Pixel coordinate grounding data
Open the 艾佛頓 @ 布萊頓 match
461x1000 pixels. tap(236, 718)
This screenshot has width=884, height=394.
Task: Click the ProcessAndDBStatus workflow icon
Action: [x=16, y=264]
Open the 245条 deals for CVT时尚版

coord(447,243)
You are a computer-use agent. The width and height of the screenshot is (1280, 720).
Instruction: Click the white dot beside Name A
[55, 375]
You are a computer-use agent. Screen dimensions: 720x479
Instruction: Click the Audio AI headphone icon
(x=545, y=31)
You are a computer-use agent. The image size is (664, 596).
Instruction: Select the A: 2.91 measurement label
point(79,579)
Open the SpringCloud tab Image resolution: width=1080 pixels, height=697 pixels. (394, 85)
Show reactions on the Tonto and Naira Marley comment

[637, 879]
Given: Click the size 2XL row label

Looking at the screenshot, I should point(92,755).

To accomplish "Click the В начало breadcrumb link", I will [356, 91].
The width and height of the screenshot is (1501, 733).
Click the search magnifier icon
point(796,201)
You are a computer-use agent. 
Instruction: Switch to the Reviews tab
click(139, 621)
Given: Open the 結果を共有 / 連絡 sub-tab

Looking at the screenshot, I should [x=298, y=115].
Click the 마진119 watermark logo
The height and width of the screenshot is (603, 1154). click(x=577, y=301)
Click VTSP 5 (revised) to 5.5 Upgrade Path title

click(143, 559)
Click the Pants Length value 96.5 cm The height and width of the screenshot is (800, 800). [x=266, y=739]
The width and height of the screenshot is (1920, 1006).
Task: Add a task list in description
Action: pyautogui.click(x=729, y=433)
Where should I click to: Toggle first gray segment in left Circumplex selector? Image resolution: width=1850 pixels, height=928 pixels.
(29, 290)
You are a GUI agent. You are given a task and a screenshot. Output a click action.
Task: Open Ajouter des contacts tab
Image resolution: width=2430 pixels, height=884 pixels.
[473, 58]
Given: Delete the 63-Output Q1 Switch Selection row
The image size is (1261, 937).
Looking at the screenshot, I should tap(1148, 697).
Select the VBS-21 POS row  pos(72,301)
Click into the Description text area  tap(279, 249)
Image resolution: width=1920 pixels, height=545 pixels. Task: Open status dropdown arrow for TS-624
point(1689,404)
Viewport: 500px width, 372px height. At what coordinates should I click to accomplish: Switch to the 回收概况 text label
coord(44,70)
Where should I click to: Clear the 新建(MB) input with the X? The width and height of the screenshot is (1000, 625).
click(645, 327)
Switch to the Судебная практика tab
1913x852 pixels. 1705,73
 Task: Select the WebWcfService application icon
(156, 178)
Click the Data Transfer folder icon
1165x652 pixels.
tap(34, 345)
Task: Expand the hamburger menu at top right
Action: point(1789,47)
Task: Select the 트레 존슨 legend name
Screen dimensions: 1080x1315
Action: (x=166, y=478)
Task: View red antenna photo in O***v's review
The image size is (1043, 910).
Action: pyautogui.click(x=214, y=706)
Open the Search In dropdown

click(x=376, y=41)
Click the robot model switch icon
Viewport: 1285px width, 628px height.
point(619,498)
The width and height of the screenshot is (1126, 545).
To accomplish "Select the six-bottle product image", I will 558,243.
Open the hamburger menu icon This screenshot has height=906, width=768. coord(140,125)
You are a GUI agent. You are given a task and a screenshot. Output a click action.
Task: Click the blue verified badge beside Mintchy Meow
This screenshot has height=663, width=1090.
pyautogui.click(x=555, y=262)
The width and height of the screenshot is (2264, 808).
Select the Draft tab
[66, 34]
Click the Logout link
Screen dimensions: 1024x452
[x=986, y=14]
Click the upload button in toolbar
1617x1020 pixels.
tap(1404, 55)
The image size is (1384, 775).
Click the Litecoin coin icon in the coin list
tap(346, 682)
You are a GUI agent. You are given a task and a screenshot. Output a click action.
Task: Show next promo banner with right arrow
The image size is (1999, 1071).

Your instructions »
Beginning at the line with "Instruction: Switch to the Reviews tab" and ending at the line with "Click into the", reproduce each line of the data above exactly, and add no other lines.

Answer section »
Instruction: Switch to the Reviews tab
click(139, 621)
Given: Open the 結果を共有 / 連絡 sub-tab

Looking at the screenshot, I should [x=298, y=115].
Click the 마진119 watermark logo
The height and width of the screenshot is (603, 1154). click(x=577, y=301)
Click VTSP 5 (revised) to 5.5 Upgrade Path title

click(143, 559)
Click the Pants Length value 96.5 cm The height and width of the screenshot is (800, 800). [x=266, y=739]
The width and height of the screenshot is (1920, 1006).
Task: Add a task list in description
Action: pyautogui.click(x=729, y=433)
Where should I click to: Toggle first gray segment in left Circumplex selector? Image resolution: width=1850 pixels, height=928 pixels.
(29, 290)
You are a GUI agent. You are given a task and a screenshot. Output a click action.
Task: Open Ajouter des contacts tab
Image resolution: width=2430 pixels, height=884 pixels.
[473, 58]
Given: Delete the 63-Output Q1 Switch Selection row
The image size is (1261, 937).
Looking at the screenshot, I should tap(1148, 697).
Select the VBS-21 POS row  pos(72,301)
Click into the Description text area  tap(279, 249)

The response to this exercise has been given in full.